But that massive success has come with a few growing pains; as Motherboard found out, customers don’t have to use two-factor authentication, which means that anybody could connect to their security camera if they re-use the same password everywhere.
When it comes to privacy, Ring’s Neighbors app has attracted a ton of controversy. Some see it as a libertarian take on neighborhood watch that empowers citizens to monitor their communities using surveillance devices.
Others have questioned partnerships between Ring and local police to help law enforcement authorities request videos from Ring users.
In a wide-ranging interview, Ring founder Jamie Siminoff looked back at the past six months, expressed some regrets and defended his company’s vision. The interview was edited for clarity and brevity.
TechCrunch: Let’s talk about news first.
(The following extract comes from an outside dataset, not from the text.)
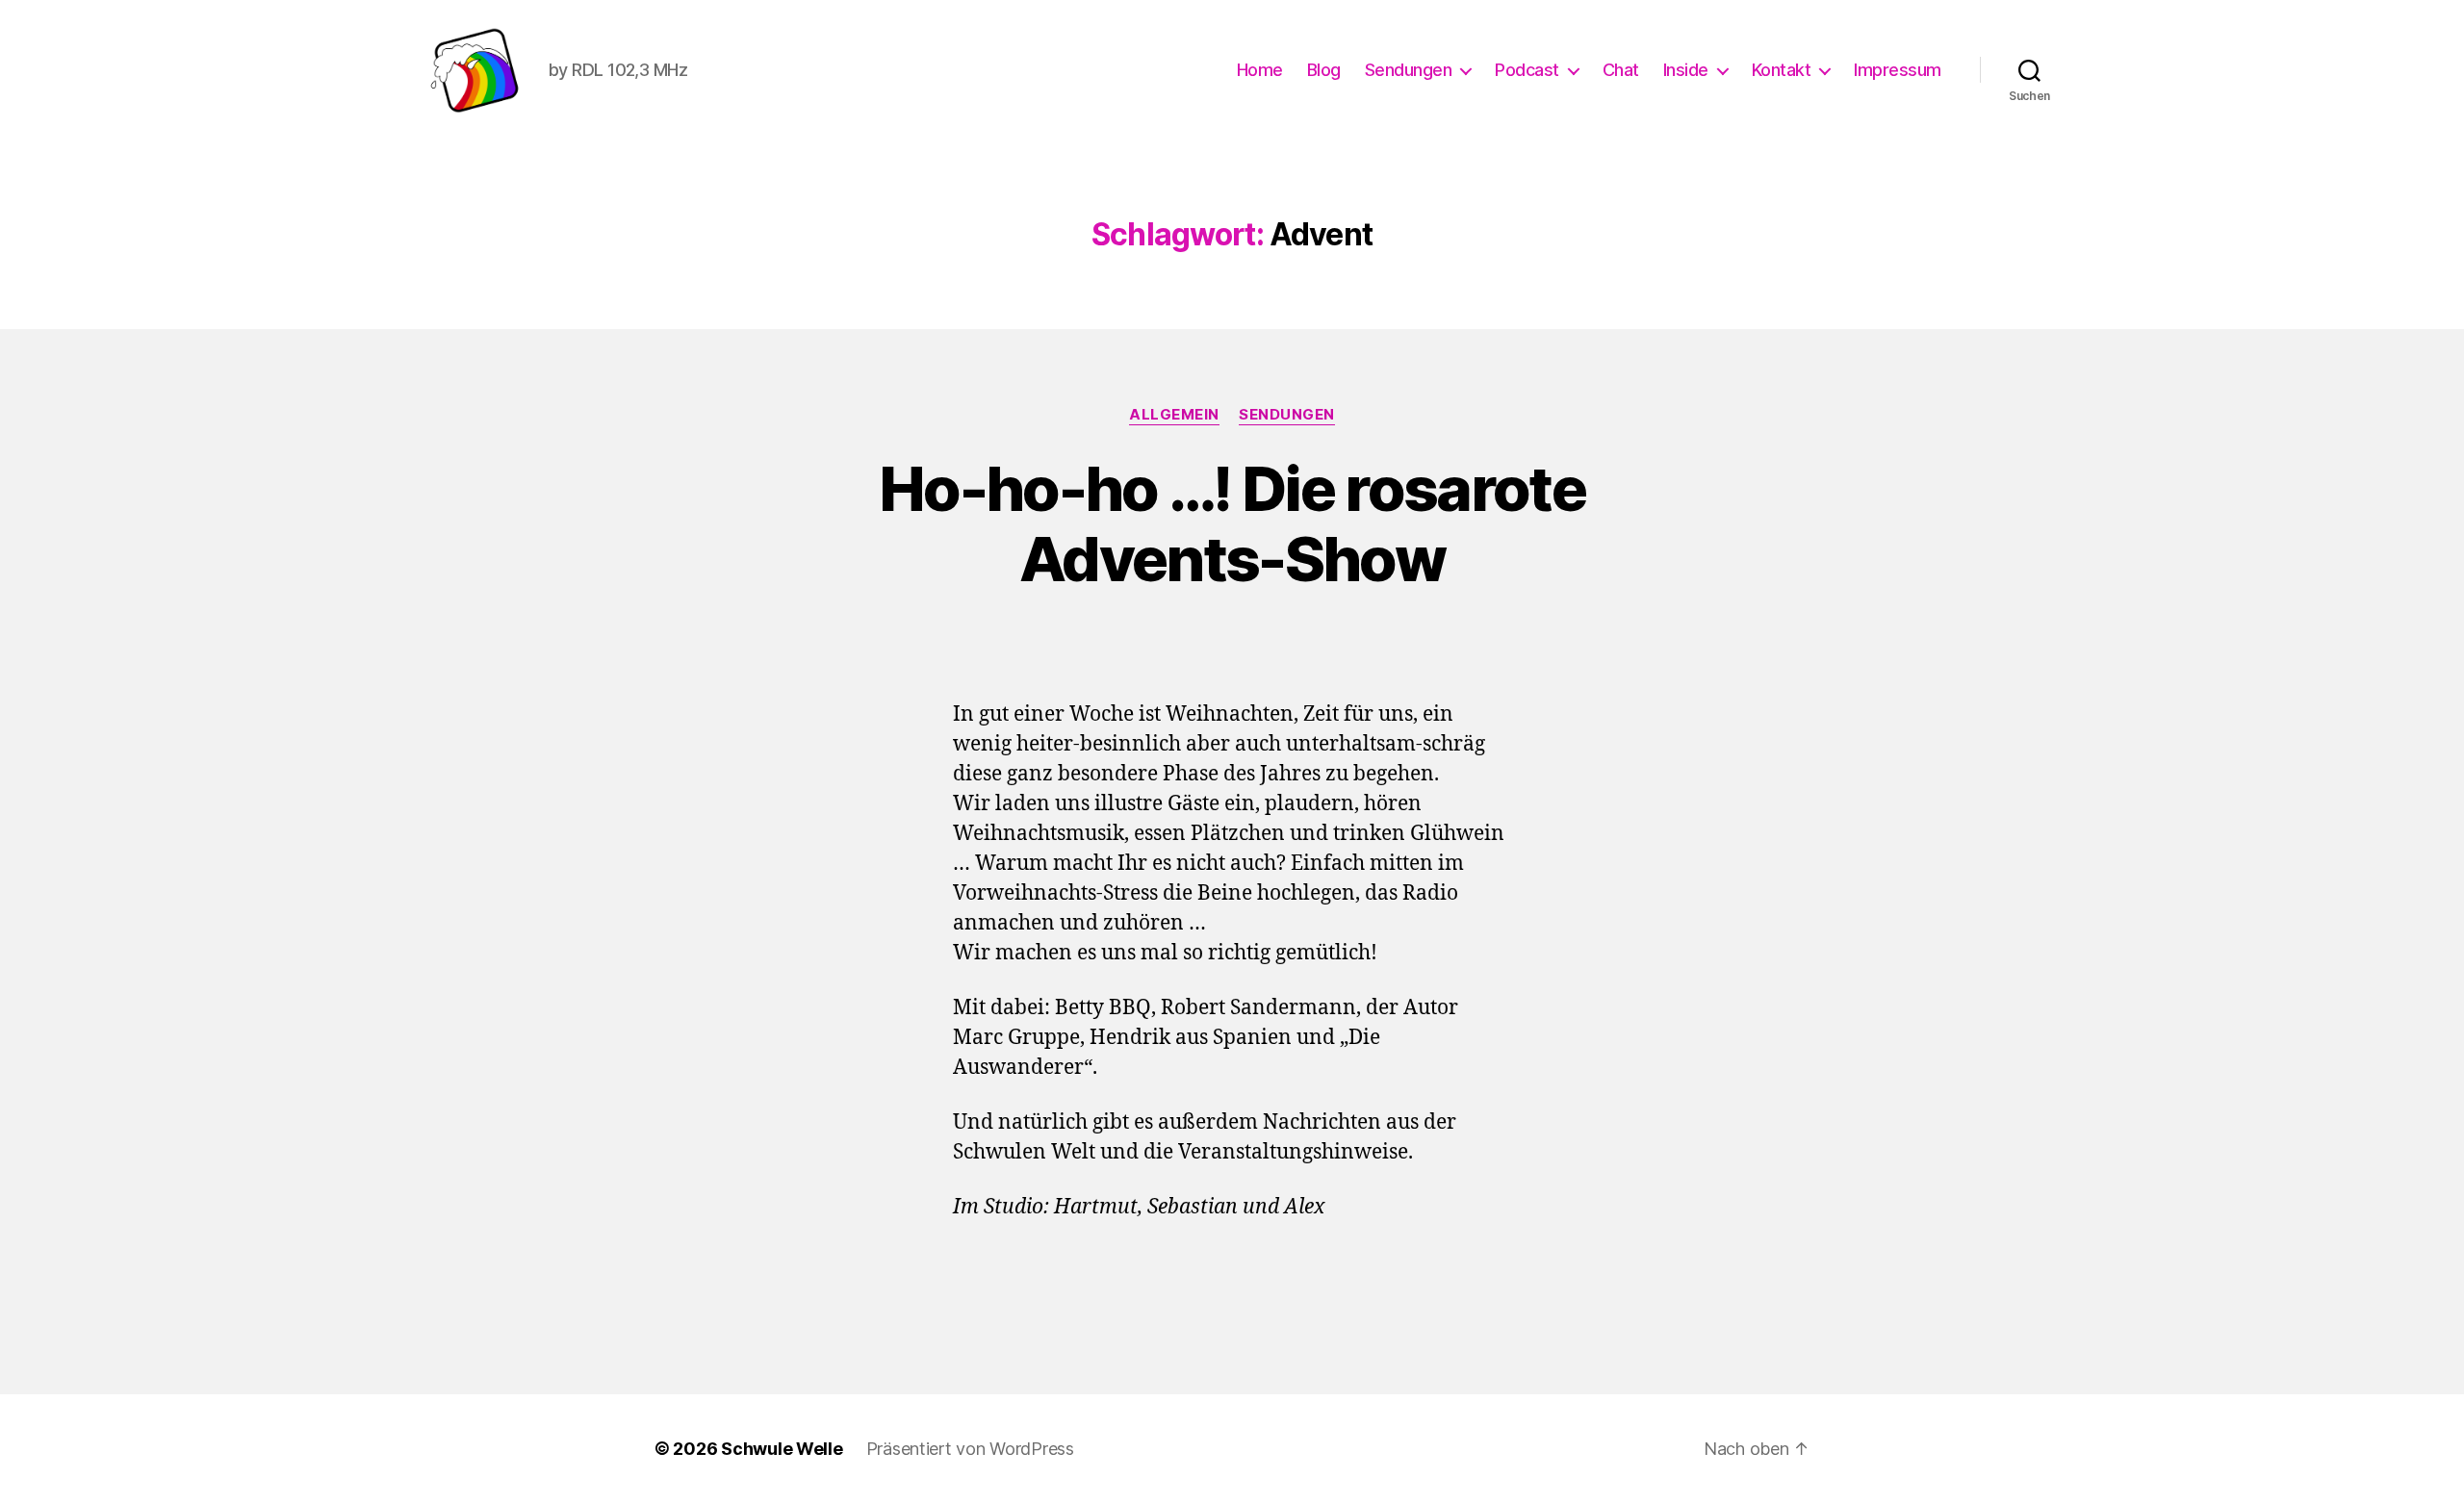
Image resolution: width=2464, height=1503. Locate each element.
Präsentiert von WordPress (970, 1449)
You started mostly focused on security cameras, but you’ve expanded way beyond security cameras. And in particular, I think the light bulb that you introduced is pretty interesting. Do you want to go deeper in this area and go head to head against Phillips Hue for instance?
Jamie Siminoff: We try not to ever look at competition — like the company is going head to head with… we’ve always been a company that has invented around a mission of making neighborhoods safer.
Sometimes, that puts us into a place that would be competing with another company. But we try to look at the problem and then come up with a solution and not look at the market and try to come up with a competitive product.
No one was making — and I still don’t think there’s anyone making — a smart outdoor light bulb. We started doing the floodlight camera and we saw how important light was. We literally saw it through our camera. With motion detection, someone will come over a fence, see the light and jump back over. We literally could see the impact of light.
So you don’t think you would have done it if it wasn’t a light bulb that works outside as well as inside?
For sure. We’ve seen the advantage of linking all the lights around your home. When you walk up on a step light and that goes off, then everything goes off at the same time. It’s helpful for your own security and safety and convenience.
The light bulbs are just an extension of the floodlight. Now again, it can be used indoor because there’s no reason why it can’t be used indoor.
Following Amazon’s acquisition, do you think you have more budget, you can hire more people and you can go faster and release all these products?
It’s not a budget issue. Money was never a constraint. If you had good ideas, you could raise money — I think that’s Silicon Valley. So it’s not money. It’s knowledge and being able to reach a critical mass.
As a consumer electronics company, you need to have specialists in different areas. You can’t just get them with money, you kind of need to have a big enough thing. For example, wireless antennas. We had good wireless antennas. We did the best we thought we could do. But we get into Amazon and they have a group that’s super highly focused on each individual area of that. And we make much better antennas today.
Our reviews are up across the board, our products are more liked by our customers than they were before. Jamie Siminoff
Our reviews are up across the board, our products are more liked by our customers than they were before. To me, that’s a good measure — after Amazon, we have made more products and they’re more beloved by our customers. And I think part of that is that we can tap into resources more efficiently.
And would you say the teams are still very separate?
Amazon is kind of cool. I think it’s why a lot of companies that have been bought by Amazon stay for a long time. Amazon itself is almost an amalgamation of a lot of little startups. Internally, almost everyone is a startup CEO — there’s a lot of autonomy there.